For a consolidated viewpoint, this Interactions Chart should help to enable a pathway showing how Implementation methods from the Six Sigma Improve portfolio could be constructively applied toward Risk Management solutions.

 

SIX SIGMA IMPLEMENTATION METHOD	Risk Treatment	Risk Reviews	Risk Verification	Risk Validation
1-Proof of Concept	Early stage feasibility and viability, using practical and effective solutions	Evaluate feasibility and potential impacts. Identify critical issues	Strategies and solutions are effective, and address identified risks.	Risks are accounted for in solution
2-Try-Storming	Real-time feedback and adjustment of solutions.	Brainstorm and act on immediate feedback and iterative solutions.	Iterative designs represent essential components of solutions without known hazards.	Risks were considered during iterative modules and brainstorming.
3-Prototyping	Verify solutions and risk controls work in a tangible form. Also useful for cost estimation of larger solutions.	Review solutions in a controlled environment	Prototypes meet specifications for solutions	Risk are adequately mitigated
4-Simulation	Run scenarios for robustness and failure points (i.e. temperature settings, electrical power levels).	Subject solutions to various scenarios	Verify that risk controls are effective under expected conditions	Scenarios represent expected hazards and anticipated usage conditions.
5-Pilot Tests	Validate effectiveness in real-world settings prior to major roll-out.	Review small scale solution in real-world settings for viability.	No unforeseen risks emerge from solutions.	Risk management process is effective.

 

With the integration of Six Sigma Improve methods for implementation, the solutions can be more robust. Whether it is a battery-operated device required to work in outdoor environments, or a self-serve business application that manages user information and learning content, the risks are more effectively tracked and managed when implemented methodically using the Six Sigma approaches.
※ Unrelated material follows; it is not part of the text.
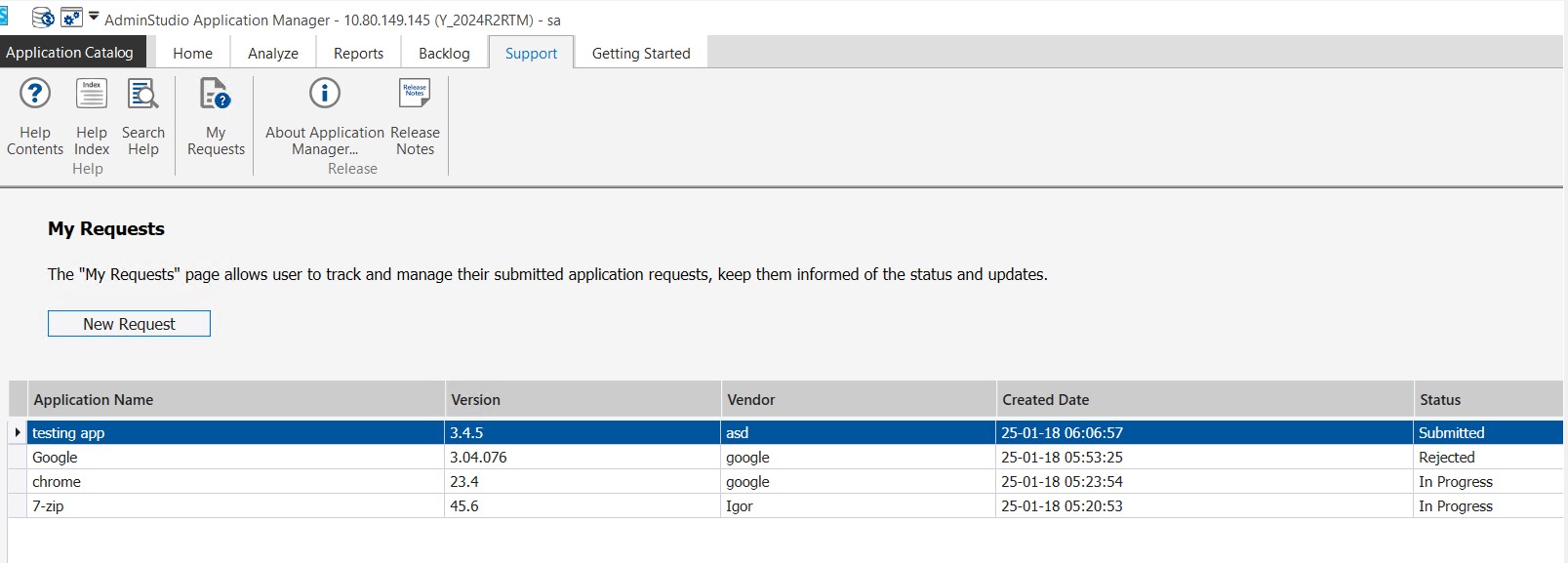1568x563 pixels.
Task: Open the Application Catalog menu
Action: click(x=70, y=53)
From an organizational perspective, when these events are successfully attempted and completed, this adds to the morale and reputation of the Risk Management function, while ensuring that the Implementation of more robust and resilient solutions, products, processes, and systems enable greater scope and capabilities.

Conversely, when Risk Management principles are integrated with Six Sigma Improvements, those improvements will provide greater assurance of suitability and resilience for the expected use conditions in the intended operating environments. Risk Management and Six Sigma Improvement are complementary and symbiotic practices that, when integrated, benefit the organization, its team members, and the affected stakeholders.